All the time of Hilary's childhood, the youngest of the family had of
course, been spared all house-work; and afterward her studies had
left no time for it. For she was a clever girl, with a genuine love
of knowledge Latin, Greek, and even the higher branches of arithmetic
and mathematics, were not beyond her range; and this she found much
more interesting than washing dishes or sweeping floors. True, she
always did whatever domestic duty she was told to do; but her bent
was not in the household line. She had only lately learned to "see
dust," to make a pudding, to iron a shirt; and, moreover, to reflect,
as she woke up to the knowledge of how these things should be done,
and how necessary they were, what must have been her eldest sister's
lot during all these twenty years!

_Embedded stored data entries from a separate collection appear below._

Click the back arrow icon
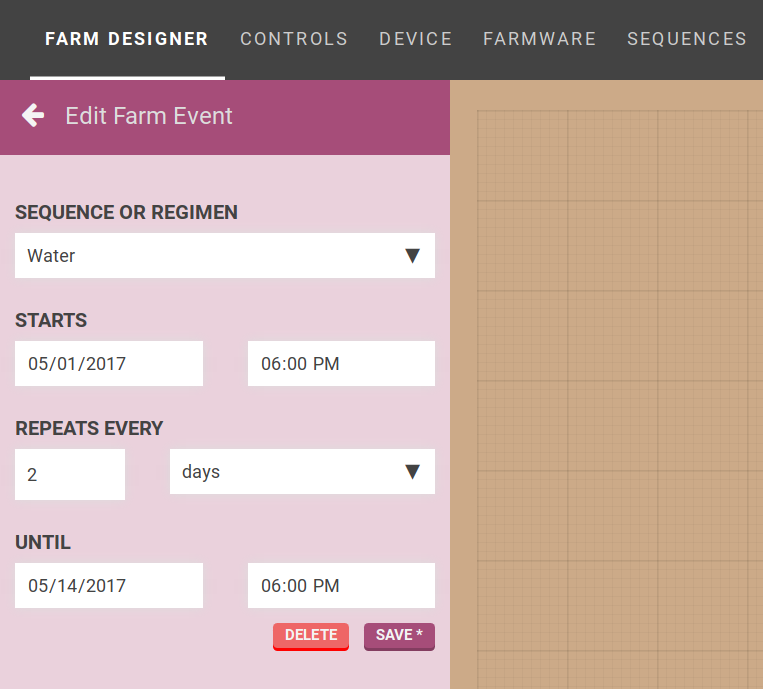Screen dimensions: 763x689 tap(33, 116)
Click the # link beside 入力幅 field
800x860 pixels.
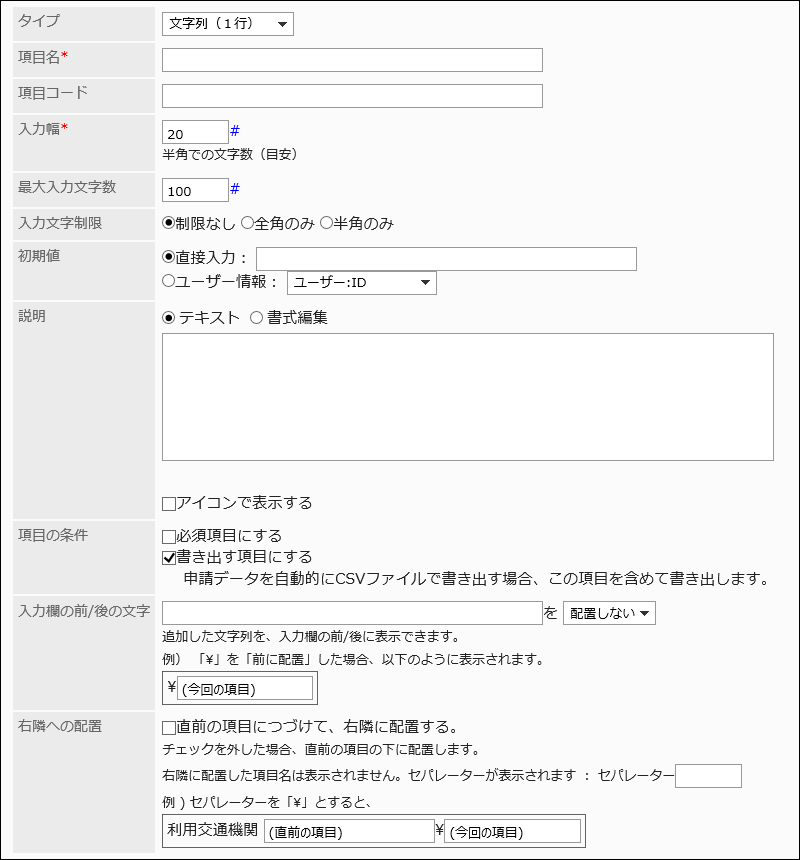pyautogui.click(x=235, y=131)
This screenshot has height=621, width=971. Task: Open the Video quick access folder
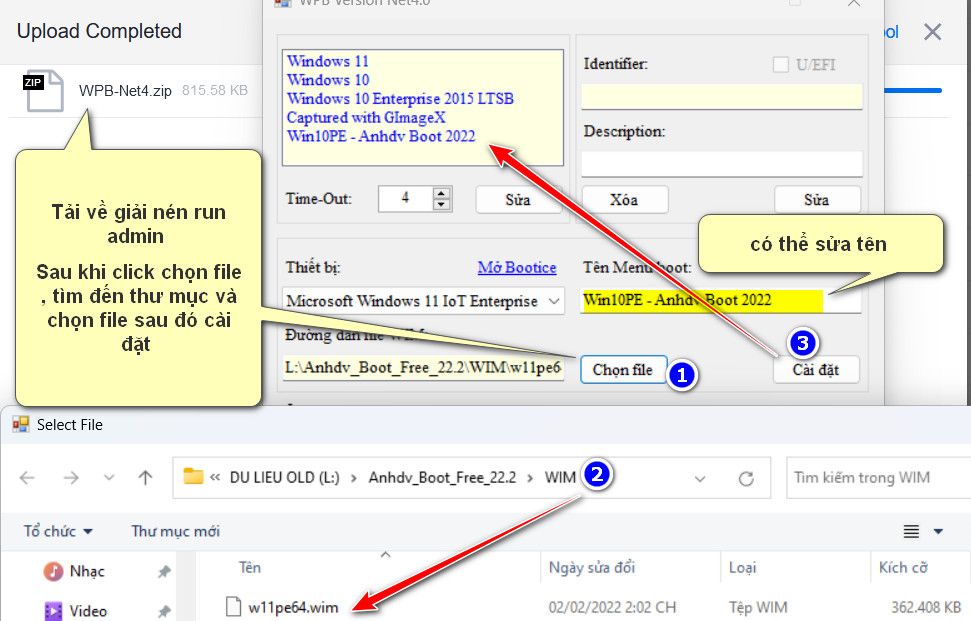click(x=87, y=610)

What pains, what weariness, what
eternal toil must Johanna have silently endured in order to do all
those things which till now had seemed to do themselves!
Therefore, after much cogitation as to the best and most prudent way
to amend matters, and perceiving with her clear common sense that,
willing as she might be to work in the kitchen, her own time would be
much more valuably spent in teaching their growing school. It was
Hilary who these Christmas holidays, first started the bold idea, "We
must have a servant;" and therefore, it being necessary to begin with
a very small servant on very low wages, (£3 per annum was, I fear the
maximum), did they take this Elizabeth Hand. So, hanging behind her
parent, an anxious-eyed, and rather sad-voiced woman, did Elizabeth
enter the kitchen of the Misses Leaf.
The ladies were all there. Johanna arranging the table for their
early tea: Selina lying on the sofa trying to cut bread and butter:
Hilary on her knees before the fire, making the bit of toast, her
eldest sister's one luxury. This was the picture that her three
mistresses presented to Elizabeth's eyes: which, though they seemed
to notice nothing, must, in reality, have noticed every thing.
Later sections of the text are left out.